__TEXT EXCERPT__:
* * *
Margot Robbie: Richard Curtis (and Martin Scorsese's) new leading lady – interview

Australian actor Margot Robbie is about to hit the big time, starring in the new Richard Curtis romcom. But it's her next role, opposite Leonardo DiCaprio and directed by Martin Scorsese, that seems to have really got her excited

Margot Robbie is the most nearly-famous almost-star you've never heard of. At only 23 years old, the Australian actor has already been directed by Martin Scorsese and Richard Curtis and starred opposite Leonardo DiCaprio; a call from Woody Allen can't be far off. Next month she begins filming the caper comedy Focus, in which she'll star as a pickpocket who falls for a con artist played by Will Smith. Consequently, she has a lot to be excited about. So once she starts talking about the thrill of getting this callback while she was doing that read-through, or interrupting a backpacking holiday in Croatia with her brother to travel for 50 hours by plane, train and catamaran to an audition in New York, it's best to just to let her finish; it's also highly refreshing to find that she has not yet had the ebullience ground out of her by promotional duties.

Near the end of our interview, the studio PR pops her head round the door to wrap things up, and I have to confess sheepishly that I will need a little longer. We've been talking for 45 minutes and we haven't even got round to discussing the film that Robbie has been flown here at great expense to promote: Curtis's time-travel romcom About Time. It's not that I didn't try. When Robbie mentions her habit of people-watching, I ask how this came in useful in About Time. When she tells me that it's unwise to finalise a character's backstory in your mind – "The director might say, 'We're gonna make it that she had an abortion two years ago,' and you'd be, like, 'Really? I had her down as a virgin'" – I ask whether she and Curtis differed at all over her About Time character.

But on each occasion, she steers the conversation round to Scorsese's The Wolf of Wall Street, which she recently finished shooting opposite DiCaprio. He plays the drug-addled stockbroker Jordan Belfort, who served time for fraud and money laundering; she is his tough-cookie wife, who gets to kick and flail and to scream "You're not taking the fucking children!", or variations on that sentiment. About Time, on the other hand, provides her with a small, decorative role as the woman of the hero's dreams.
* * *
__THE DATA__:
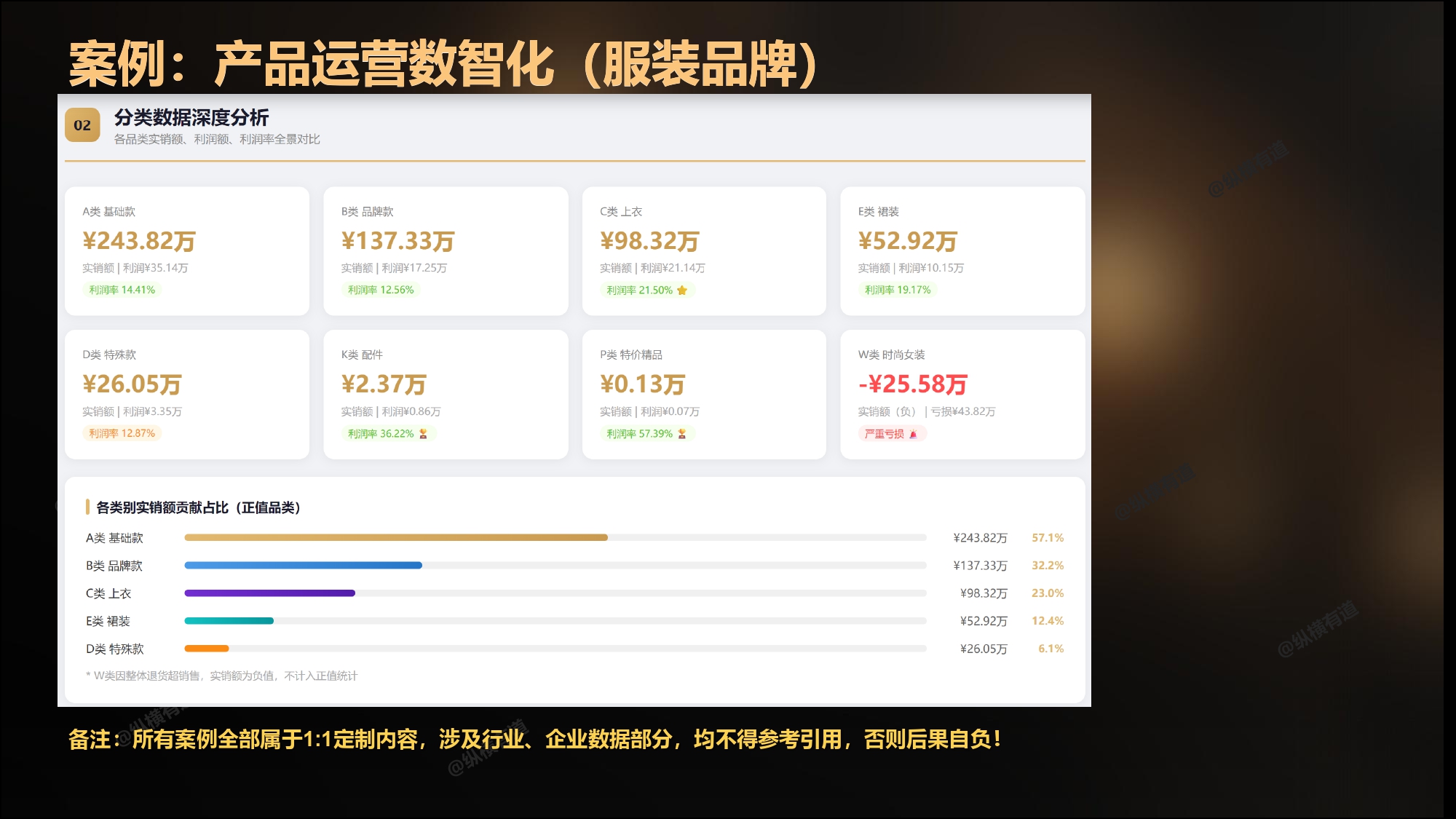The height and width of the screenshot is (819, 1456).
Task: Open the A类 基础款 sales card
Action: click(187, 250)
* * *
__WORK TO BE COMPLETED__:
In the Margot Robbie interview, who plays the con artist in Focus? The material after the interview stands on its own and isn't connected to it.

__SOLUTION FOR THIS EXERCISE__:
Will Smith